Pernah Rasulallah saw bersabda kepada al-Qaith bin Shabrah: “Sempurnahkanlah wudhu’ dan cucilah selah-selah jari-jari” (HR Abu Dawud dan at-Tirmidzi dengan sanad shahih)

10. Mendahulukan yang kanan sebelum yang kiri.

عَنْ عَائِشَةَ رَضِيَ اللهُ عَنْهُا قَالَتْ : كَانَ رَسُوْلُ اللهِ صَلَّى اللهُ عَلَيْهِ وَآلِهِ وَسَلَّمَ يُعْجِبُهُ التَيَمُّنُ في شأنِهِ كلّهِ في طهُوْرِِهِ و تَرَجُّلِهِ و تَنَعُّلِهِ (رواه الشيخان) .

Ada sebuah hadist dari Aisyah ra, ia berkata: ”Sesungguhnya Rasulallah saw menyukai yang kanan dalam segala urusanya, dalam berwudhu, dalam berjalan dan dalam memakai sandalnya” (HR Bukhari Muslim)

11. Membasuh dan mengusap semua anggota wudhu tiga kali-tiga kali

عَنْ عُثْمَان رَضِيَ اللهُ عَنْهُ أنه صَلَّى اللهُ عَلَيْهِ وَآلِهِ وَسَلَّمَ تَوَضَّأَ ثَلاَثًا ثَلاَثًا (رواه مسلم)

Sesuai dengan hadist dari Ustman bin Affan ra, ia berkata: ”sesungguhnya Rasulallah saw berwudhu tiga kali-tiga kali.” (HR Muslim)

12. Melebihi pengusapan kepala, begitu pula kedua tangan sampai ke atas siku dan kaki sampai di atas mata kaki.

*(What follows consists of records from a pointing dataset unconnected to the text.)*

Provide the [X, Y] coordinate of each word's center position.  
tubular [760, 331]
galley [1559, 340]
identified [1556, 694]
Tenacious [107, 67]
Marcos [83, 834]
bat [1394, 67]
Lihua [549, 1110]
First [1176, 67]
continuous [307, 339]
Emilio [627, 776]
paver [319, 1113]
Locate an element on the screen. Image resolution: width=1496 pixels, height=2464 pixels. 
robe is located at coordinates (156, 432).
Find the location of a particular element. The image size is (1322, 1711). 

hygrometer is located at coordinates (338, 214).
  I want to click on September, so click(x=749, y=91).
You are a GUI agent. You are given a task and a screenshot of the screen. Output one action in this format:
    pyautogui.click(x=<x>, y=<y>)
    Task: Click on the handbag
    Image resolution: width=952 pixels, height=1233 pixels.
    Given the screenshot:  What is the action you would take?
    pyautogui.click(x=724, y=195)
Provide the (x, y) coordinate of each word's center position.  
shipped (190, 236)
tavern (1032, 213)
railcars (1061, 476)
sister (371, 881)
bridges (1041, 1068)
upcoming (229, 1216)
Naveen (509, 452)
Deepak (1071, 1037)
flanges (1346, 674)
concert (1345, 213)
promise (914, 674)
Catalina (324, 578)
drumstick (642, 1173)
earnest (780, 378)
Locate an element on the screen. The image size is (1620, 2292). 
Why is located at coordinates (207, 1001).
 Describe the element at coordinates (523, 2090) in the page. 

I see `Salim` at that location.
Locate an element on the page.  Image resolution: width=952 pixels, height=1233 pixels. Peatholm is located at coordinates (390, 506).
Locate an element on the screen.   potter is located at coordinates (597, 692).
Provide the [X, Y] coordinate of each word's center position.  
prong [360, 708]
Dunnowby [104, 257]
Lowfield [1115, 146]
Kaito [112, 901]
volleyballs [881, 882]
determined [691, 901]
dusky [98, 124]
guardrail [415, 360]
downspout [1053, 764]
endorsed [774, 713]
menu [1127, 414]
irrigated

لِمَا صَحَّ من قوله صَلَّى اللهُ عَلَيْهِ وَآلِهِ وَسَلَّمَ : تَأْتِي أُمَّتيِ يَوْمَ القِيَامَةِ غُرًّا مُحَجَّلِيْنَ مِنْ آثَارِ الوُضُوْءِ فَمَنْ اسْتَطَاعَ أن يُطِيْلَ غُرّتَهُ فَلْيَفْعَلْ (رواه الشيخان)

Rasulallah saw berwasiat kepada umatnya dengan sabdanya: ”Akan datang umatku mereka memiliki cahaya putih di muka, cahaya putih di tangan dan cahaya putih di kaki pada hari kiamat karena penyempurnaan wudhu. Maka barang siapa di antara kalian yang mampu, hendaklah ia memanjangkan cahaya putih tersebut” (HR Bukhari Muslim)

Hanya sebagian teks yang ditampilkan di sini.